Another extended example usage can be found in InjectionTests.ExampleUsage2() (see here)

• The JsonWriter and JsonReader interfaces are an abstraction that should be flexiable enough to be used for most usecases.
• The underlying implementation can easily be swapped if needed and the default implementation uses Json.NET.

class MyClass1 { // example class with a field and a property
    public string myString;
    public string myString2 { get; set; }
}

MyClass1 x1 = new MyClass1() { myString = "abc", myString2 = "def" };

// Generate a json object from the object that includes all public fields and props:
string jsonString = JsonWriter.GetWriter().Write(x1);

// Parse the json string back into a second instance x2 and compare both:
MyClass1 x2 = JsonReader.GetReader().Read<MyClass1>(jsonString);
Assert.Equal(x1.myString, x2.myString);
Assert.Equal(x1.myString2, x2.myString2);

// The property names are based on the https://httpbin.org/get json response:
class HttpBinGetResp { 
    public string origin { get; set; }
    public Dictionary<string, object> headers { get; set; }
}

RestRequest request = new Uri("https://httpbin.org/get").SendGET();

// Send the request and parse the response into the HttpBinGetResp class:
HttpBinGetResp response = await request.GetResult<HttpBinGetResp>();
Log.d("Your external IP is " + response.origin);

The DirectoryInfo and FileInfo classes already provide helpful interfaces to files and directories and the following extensions improve the usability if these classes:

// Get a directory to work in:
DirectoryInfo myDirectory = EnvironmentV2.instance.GetAppDataFolder();
Log.d("The directory path is: " + myDirectory.FullPath());

// Get a non-existing child directory
var childDir = myDirectory.GetChildDir("MyExampleSubDirectory1");

// Create the sub directory:
childDir.CreateV2(); // myDirectory.CreateSubdirectory("..") works too

// Rename the directory:
childDir.Rename("MyExampleSubDirectory2");

// Get a file in the child directory:
FileInfo file1 = childDir.GetChild("MyFile1.txt");

// Saving and loading from files:
string someTextToStoreInTheFile = "Some text to store in the file";
file1.SaveAsText(someTextToStoreInTheFile);
string loadedText = file1.LoadAs<string>(); // loading JSON would work as well
Assert.Equal(someTextToStoreInTheFile, loadedText);

// Deleting directories:
Assert.True(childDir.DeleteV2()); // (Deleting non-existing directories would returns false)
// Check that the directory no longer exists:
Assert.False(childDir.IsNotNullAndExists());

There are additional components specifically created for Unity, that will be explained below:

There are extension methods for both GameObjects and Behaviours which internally handle the lifecycle of their subscribers correctly.
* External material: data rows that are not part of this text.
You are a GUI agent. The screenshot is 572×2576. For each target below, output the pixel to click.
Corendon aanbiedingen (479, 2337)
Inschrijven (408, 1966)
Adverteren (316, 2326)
If a GameObject for example is currently not active or was destroyed the published events will not reach it.

// GameObjects can subscribe to events:
var myGameObject = new GameObject("MyGameObject 1");
myGameObject.Subscribe("MyEvent1", () => {
    Log.d("I received the event because I'm active");
});

// Behaviours can subscribe to events too:
var myExampleMono = myGameObject.GetOrAddComponent<MyExampleMono1>();
myExampleMono.Subscribe("MyEvent1", () => {
    Log.d("I received the event because I'm enabled and active");
});

// The broadcast will reach both the GameObject and the MonoBehaviour:
EventBus.instance.Publish("MyEvent1");

Often specific MonoBehaviours should only exist once in the complete scene, for this scenario IoC.inject.GetOrAddComponentSingleton() and IoC.inject.GetComponentSingleton() can be used.
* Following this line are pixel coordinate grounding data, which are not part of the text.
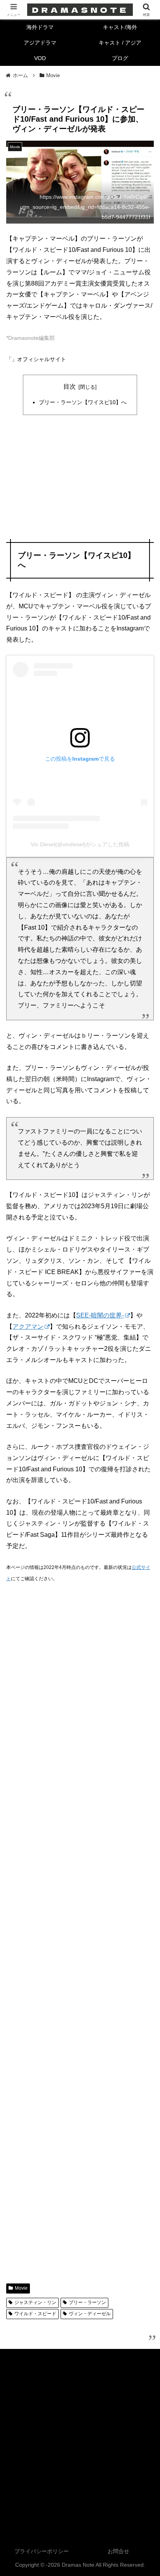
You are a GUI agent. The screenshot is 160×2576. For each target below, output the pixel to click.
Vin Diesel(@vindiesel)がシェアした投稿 (80, 844)
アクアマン (27, 1326)
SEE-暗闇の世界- (100, 1315)
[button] (144, 1567)
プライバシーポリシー (41, 2551)
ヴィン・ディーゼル (90, 2313)
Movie (21, 2288)
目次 (69, 386)
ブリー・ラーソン (87, 2302)
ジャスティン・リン (35, 2302)
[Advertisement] (80, 478)
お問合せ (118, 2551)
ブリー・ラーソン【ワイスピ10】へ (83, 402)
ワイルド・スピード (35, 2313)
// Initially there is no MonoBehaviour registered in the system:
Assert.IsNull(IoC.inject.Get<MyExampleMono1>(this));

// Calling GetOrAddComponentSingleton will create a singleton:
MyExampleMono1 x1 = IoC.inject.GetOrAddComponentSingleton<MyExampleMono1>(this);

// Calling GetOrAddComponentSingleton again now returns the singleton:
MyExampleMono1 x2 = IoC.inject.GetOrAddComponentSingleton<MyExampleMono1>(this);
Assert.AreSame(x1, x2); // Both references point to the same object

// Calling the default IoC.inject.Get will also return the same singleton:
MyExampleMono1 x3 = IoC.inject.Get<MyExampleMono1>(this);
Assert.AreSame(x1, x3); // Both references point to the same object

Calling GetOrAddComponentSingleton will create a singleton. The parent gameobject of this singleton will be created together with it in the scene. The location of the singleton will be:

"Singletons" GameObject -> "MyExampleMono1" GameObject -> MyExampleMono1

This way all created singletons will be created and grouped together in the "Singletons" GameObject and accessible like any other MonoBehaviour as well.

Scriptable objects are ment as data containers created not at runtime but at editor time to store configuration data and use it in the editor UI or load it during runtime.

• The scriptable object consists of the class that extends ScriptableObject and the instance file that typically is created via the CreateAssetMenu annotation or via an editor script (see ScriptableObject.CreateInstance).
• This allows to have many parallel instance files for a scriptable object that contain different configurations. These asset files can be loaded during runtime when placed in a Resources folder or can be linked directly in prefabs and Unity scenes in the Editor UI.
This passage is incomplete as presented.